Posted by PortlandMP | Report as abusive

Excellent article, and about time. Private Equity (say, venture capital) has a glorious 11-year history of negative returns to its limited partners. Plus, given the fact that of these oh so rarely talented “innovators” charge a 2-3% “management” fee, you will find that MANY of these titans of wealth creation pull down multimillion dollar *risk free* “returns” simply out of fees. Plus, given the 20 (and up) % of carried interest on money “managed” by them, plus a lower tax bracket for when they do return the occasional if rare return, this is–literally–a gravy train whose rapaciousness needs to be ended, and the sooner the better.

Posted by blago | Report as abusive

Everyone is for laissez faire and fair taxes until success makes them less bold and thus in need of advantage over competitors, or in the marketplace in general. Every business seems to need that subsidy, tax relief, or loophole to make them special in their eyes. Farmers, bankers, students, oil men, financiers, doctors, lawyers, and every other specialist absolutely must have that favored status. Specialism is the philosophy of politicians, so everyone cries to his specialist. If this is the beginning of a new age of No Special Treatment, then let’s go across the board. P.S. Some pro-government commentators might get caught up too.

Posted by JanJan | Report as abusive

[…] Saft takes on the arguments of those who oppose closing the carried interest tax loophole: “The words ’self-serving’ and ‘twaddle’ come to […]
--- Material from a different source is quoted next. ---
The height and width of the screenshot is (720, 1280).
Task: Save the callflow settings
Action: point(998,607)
Posted by Wonk Room » The WonkLine: June 2, 2010 | Report as abusive

You say: “Carried interest is compensation for labor, earned income in other words, rather than gains on capital that might be lost.” Huh? Get educated if you are going to write about a subject or risk sounding like an idiot. Every VC and PE guys MUST invest their own capital in alongside their LPs, ergo it is subject to loss. And if they do not generate a PROFIT (carry is a % or profit), thy earn nothing. So how is this ‘income’, based on what? An hourly rate? You sound like a liberal apologist.
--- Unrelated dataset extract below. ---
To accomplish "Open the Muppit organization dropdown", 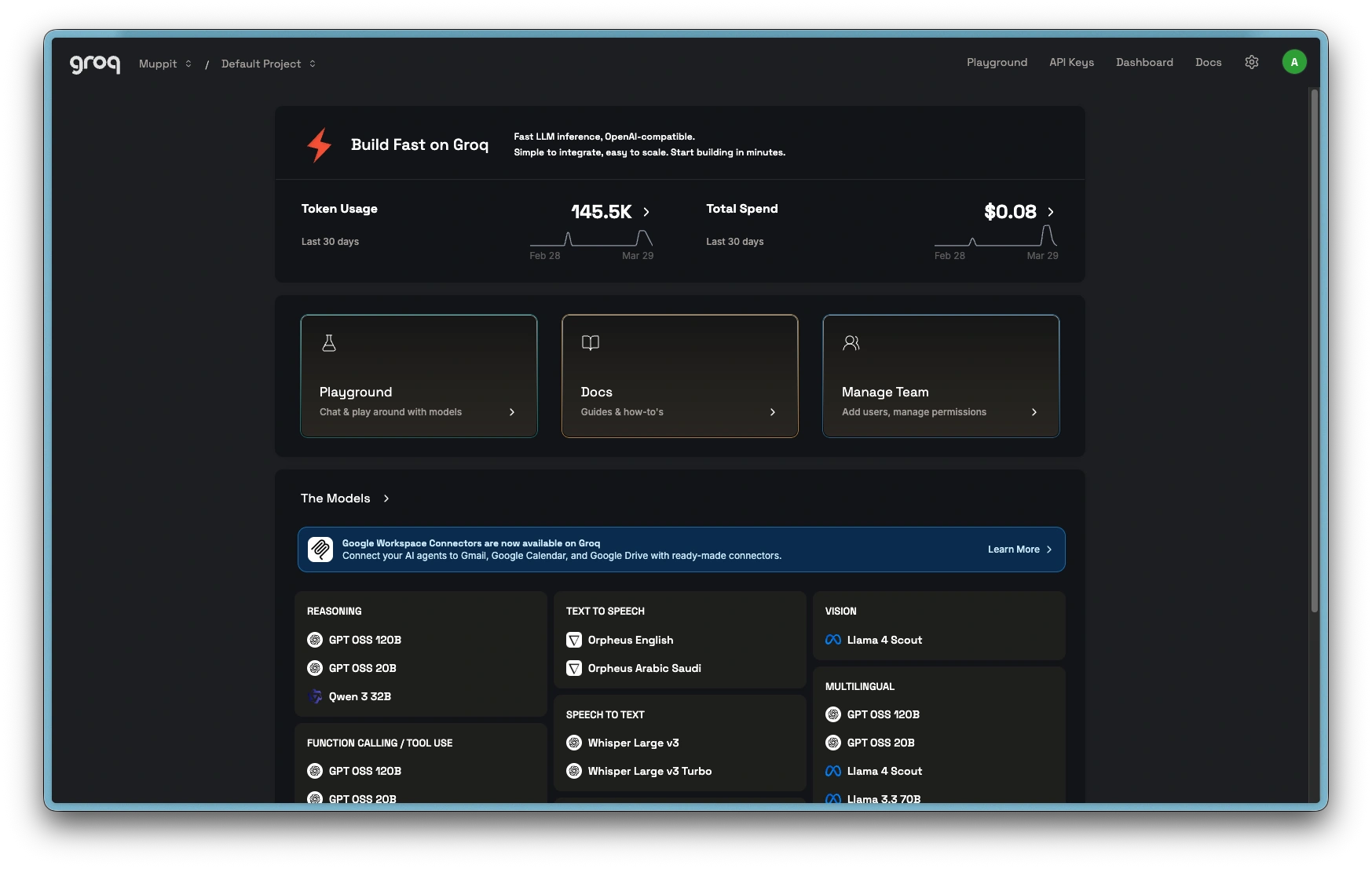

Posted by CarmA | Report as abusive

I am wonder why the left hates the word profit, people and companies that profit pay taxes unlike most of the people in this country. The sad part is that I pay 35% of my income, and I am okay with that, what i hate is what I get for what I am paying. Schools that don’t perform, roads that are falling apart, a complete lack of confidence in the federal government to use common sense. It’s not the amount I pay what I get for it. So stop complaining that I don’t pay enough spend it more wisely.

Posted by JAFOINMN | Report as abusive

[…] course, plenty of people have already fought that analysis, pointing out that investors will not be affected by the […]

Posted by Wonk Room » Hatch: Wealthy Money Managers Need Their Tax Loophole, ‘I Don’t Think Anybody Can Fight That Analysis’ | Report as abusive

CarmA, the money they make off investing their own capital should be taxed at investment rates. The money they make off investing their LP/client’s capital should be taxed at income rates. Easy distinction, no?